Come Christmas time I’ll suggest a list of Christmas feel-good films--like Die Hard--but until then everyone’s entitled to my opinion about Thanksgiving movies, and these three are the best of a very small bunch.

Thanksgiving and the Will of God

Thanksgiving posts always seem to sound like such a scolding: we ought to give thanks. 
Think about all the things you have and all other people who have nothing
There, now: give thanks.
Don’t concentrate on what is missing, be grateful for what you have.
There, now: give thanks.
Ungrateful people are losers.
There, now: give thanks.
The problem is, guilt is a terrible motivation for giving thanks. When I read Bible passages instructing me to give thanks, it can sound the same way:
Rejoice always, pray continually, give thanks in all circumstances; for this is God’s will for you in Christ Jesus. (1 Thessalonians 5: 16 - 18)
On my grumpy days I feel like talking back to the scripture, “Don’t tell me to be happy! Do you think I could put it on from the outside?” (Here’s a happy-coat, why don’t you put it on?) And yet, giving thanks is the will of God. So if it’s the will of God shouldn’t I simply try harder, be obedient, and say thank you?
For example, frequently we teach children to say please and thank you as a matter of courtesy--as a way of teaching them how to get along in society.

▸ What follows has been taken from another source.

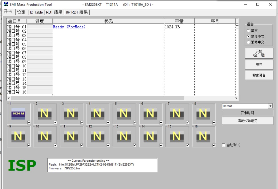
Task: Click the port 14 N status icon
Action: [x=150, y=137]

It’s the price they must pay to get their milk and cookies. We’re more concerned with the outward performance of good manners than we are with true gratitude. 

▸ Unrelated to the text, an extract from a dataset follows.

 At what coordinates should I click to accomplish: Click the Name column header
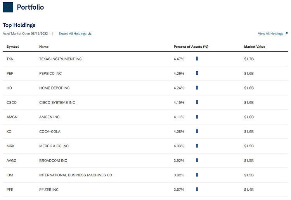pos(44,47)
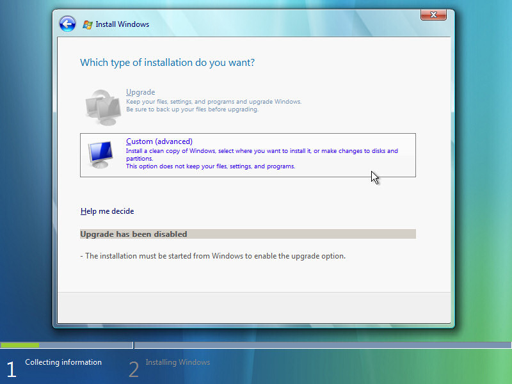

As we approach Thanksgiving in the United States this year, I’m beginning to discover there’s a difference between giving thanks and having a thankful heart. I’m also beginning to discover that the Father cares more about thankfulness that flows from the inside out than obedience we wear like a cheap suit.
Paul’s words in Thessalonians have something to teach us about the will of God: does the Father want outward compliance or a heart capable of expressing his will and doing it naturally?  Of course, it’s always better to obey than not to obey, but I think he’s after more than mere obedience--he knows thankfulness is the best thing for us. He knows that when our hearts respond with prayers of joy and gratitude to the situations of life, we are responding out of Christlessness and not simply parroting the company line. 

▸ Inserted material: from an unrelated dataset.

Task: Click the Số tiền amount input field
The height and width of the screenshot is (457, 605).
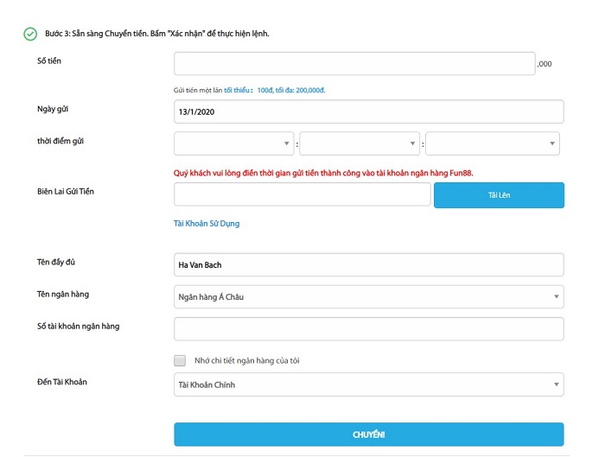Action: 354,64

Rather than hearing thankfulness as a command, perhaps we can hear it as an invitation:
Let the peace of Christ rule in your hearts, since as members of one body you were called to peace. And be thankful. Let the message of Christ dwell among you richly as you teach and admonish one another with all wisdom through psalms, hymns, and songs from the Spirit, singing to God with gratitude in your hearts. Colossians 3: 15 - 16)
God is not honored when we tell him what we think he wants to hear--even though we don’t believe it. He knows better. He is honored (and we are healthiest) when our hearts and minds flow naturally with his. In this season we do well to recognize that included in the flow is a heart-condition called thankfulness.